The judgment concluded on page 51 of the record as follows:-

“Exhibit A shows clearly 15 instances of alterations. … I hold the view that acquiescence of the 2nd accused (appellant) in the defrauding exercise of the 1st accused in this case amounts to conspiracy. Their common end is to defraud the company and misappropriate its funds. I am satisfied that the offence of conspiracy levelled against the two accused persons has been proved beyond reasonable doubt.

As for stealing, it is conceded that 2nd accused (appellant) does not handle cash….

Having regard to the surrounding circumstances of this case, one can draw the inference that the property owned by the 2nd accused (appellant) is over and above his income. The irresistible inference is that the 2nd accused (appellant) was sharing the fraudulent money with the 1st accused…. In the circumstances, I find the two accused guilty as charged and I convict them for the three offences accordingly.”

----

The tasks:
#1 Translate this sentence from the court judgment excerpt above into Spanish: "Their common end is to defraud the company and misappropriate its funds."
#2 Write the next few sentences of the court judgment excerpt above, picking up after its final sentence.

Data extract:
----

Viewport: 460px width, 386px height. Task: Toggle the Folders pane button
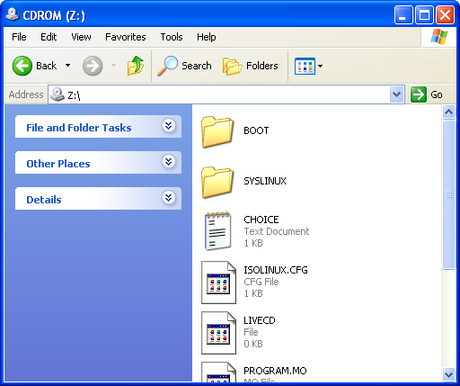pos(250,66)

----

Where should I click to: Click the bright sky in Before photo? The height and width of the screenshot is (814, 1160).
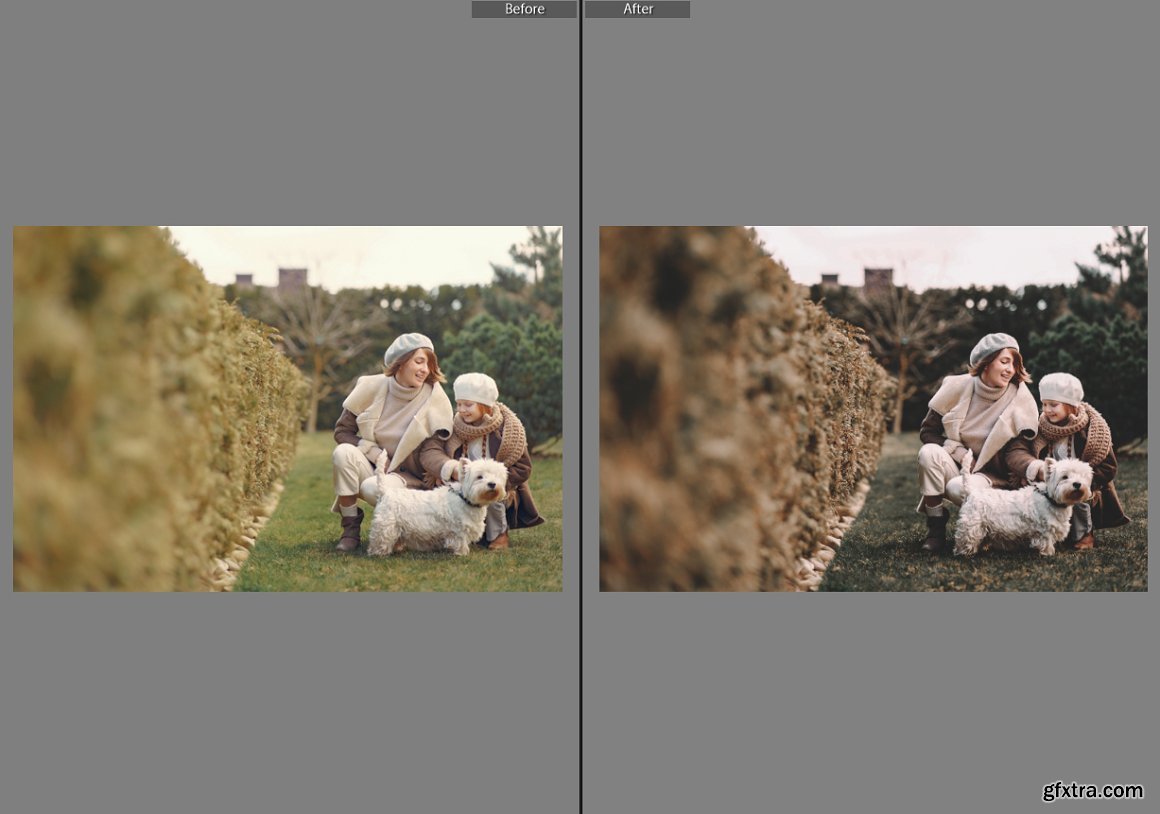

----

The responses:
#1 Su fin común es defraudar a la empresa y malversar sus fondos.

#2
It is clear to me from the excerpts of the judgment above that the appellant was convicted for the offences of conspiracy and forgery, not because there was evidence of conspiracy but because he failed or was unable to detect the alleged 15 instances of alterations set out in Exhibit A, (auditor’s report). He was also convicted of stealing not because there was evidence that he stole, and not because the 1st accused said that they shared it together with the appellant but simply because the “property owned by the appellant is over and above his income.” Could the High Court have been right in its conclusions? My answer is certainly in the negative. A finding of fact must be based on credible evidence or reasonable trial, it is unsafe to base; a conviction on speculative findings based apt on what the appellant did but on what he ought to have done (see Amadi v. The State) (1993) 8 NWLR (pt. 314)644.1 In a charge of forgery, an essential ingredient to be proved that the accused person forged the documents in question. In the instant case, the trial judge was clearly in error when he proceeded to convict the appellant without such evidence (see Alake v. The State) (1992) 9 NWLR (pt. 265) 260.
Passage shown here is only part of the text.